A heated discussion is raging in the comments to a Clint Boulton eWeek article about Serena Software’s decision to switch from Microsoft Exchange to Google Apps. What
is at issue is the true cost of running Exchange. Serena says that
junking Exchange in favor of Google Apps will slash its costs from $1
million a year down to $250,000. Many of the commenters are wondering
how an 800-employee company manages to blow an eight-figure sum on
running its email servers, and the debate throws an intriguing light on
how people evaluate the relative costs of on-premise software against
in-the-cloud alternatives. Here’s one of the commenter’s calculations:
“800 CALs at retail pricing is $67 x 800 = $53,600.

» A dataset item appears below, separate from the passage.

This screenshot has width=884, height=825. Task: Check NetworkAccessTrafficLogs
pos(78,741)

Exchange Enterprise Edition is $3,999. Let’s assume they have two
servers: $7,998. Let’s also throw in the Software Assurance CAL of $35
x 800 = $28K. Two beefy servers at $10K each = $20K. Two full time
Exchange administrators at $100K/year = $200K. Total = $309,598/year.”
Serena’s VP of corporate communications responded, explaining that
ancillary costs such as spam filtering, security, archiving and
disaster recovery (DR) accounted for much of the total cost:
“Here is how we factored our costs, basic Exchange costs
(CALs, SAs and the like) paired with Postini is around $500k. That’s
not our full costs though … where the costs really start adding up is
in storage and disaster recovery (particularly when you consider we
have DR plans for 18 countries). So when you take unified messaging,
storage, DR and admin costs which come to $500k and add the original
$500k we were looking at $1 million USD per year as a total.”

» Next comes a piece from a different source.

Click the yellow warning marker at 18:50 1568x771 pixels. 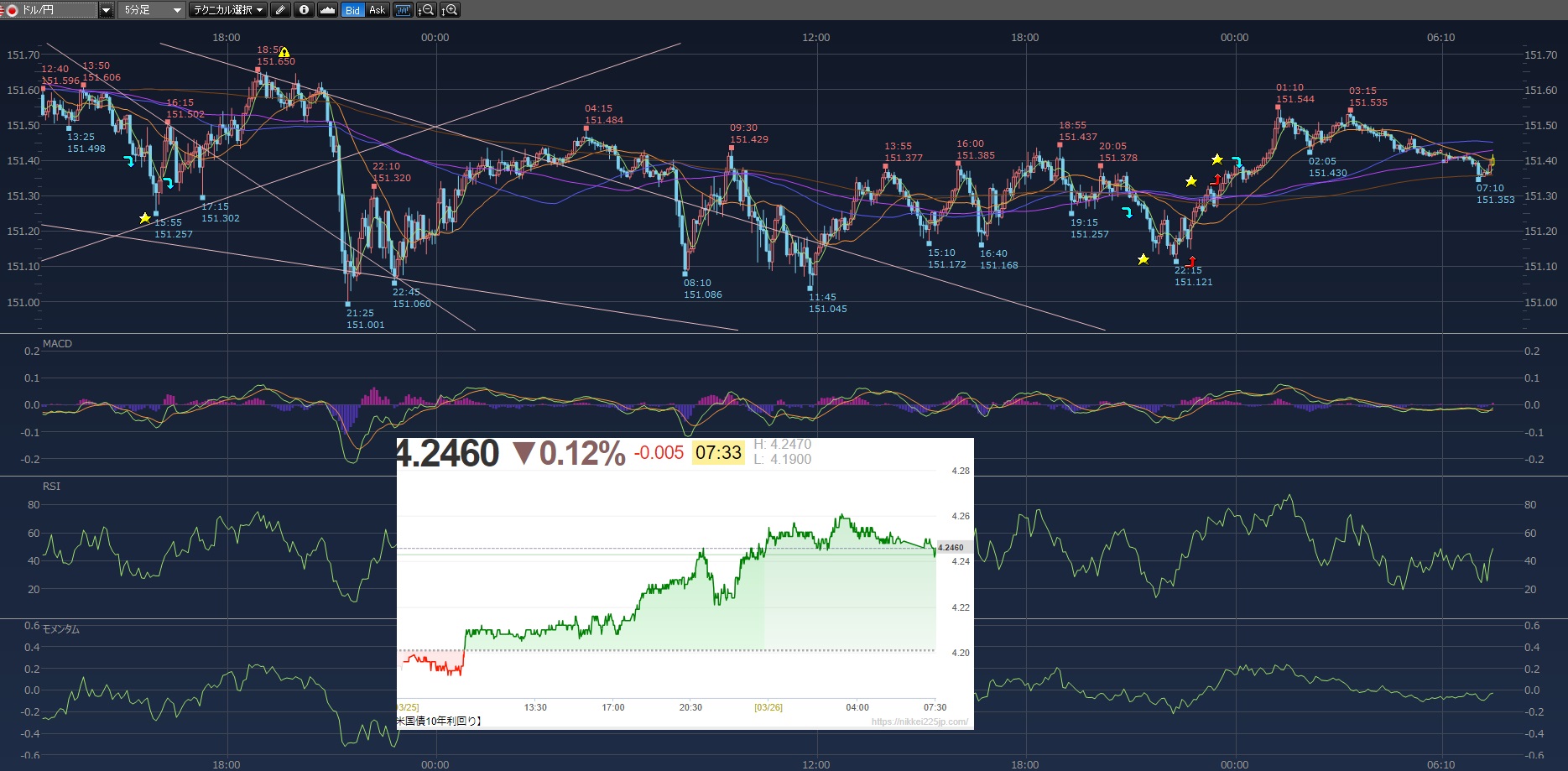284,52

That hasn’t cooled the debate, with several Exchange hosters
weighing in to say they can provide an equivalent raft of services for
a much lower all-in cost. But the discussion does underline how easy it
is to underestimate the cost of an on-premise
application if you don’t factor in all the associated extras — not just
the theoretical costs of the software, hardware and day-to-day
operations but also the often-overlooked costs of managing patches and
upgrades to each of those ancillary tools as well as the core package
itself (not to mention the management time expended on explaining over
and over again to users why they can’t have Gmail-like 6GB mailboxes).
In fact Mimecast, a company
based near me in London, has a thriving SaaS business providing all
those ancillary services around Exchange, leaving its customers to run
just the bare Exchange servers on-premise.
Has Serena over-stated its Exchange costs? I suspect not, given the
kind of headaches I know Exchange causes many companies of its size.
With operations spread across the globe, it makes perfect sense to
leverage Google’s global infrastructure rather than struggling to
maintain its own internal email empire.
But Serena does have a vested interest in talking up the cloud story, given its own strategic commitment to become a SaaS vendor.
I was especially interested to note from the eWeek story that Serena
has “no current plan to jettison SharePoint,” which staffers use for
collaboration. That rather contradicts last year’s story that Serena runs its intranet on Facebook (I was skeptical
at the time). So I suspect the transition to Gmail may not be as abrupt
as the eWeek story suggests, and Serena will continue to spend on
Exchange for a while yet until it can get all its users to switch over.
All this argument over details, however, obscures the core message
of this story, which is that running Google Apps as your corporate
email system is demonstrably and significantly cheaper than Microsoft
Exchange. Anyone who seeks to argue otherwise is significantly
understating the true costs of running Exchange on-premise.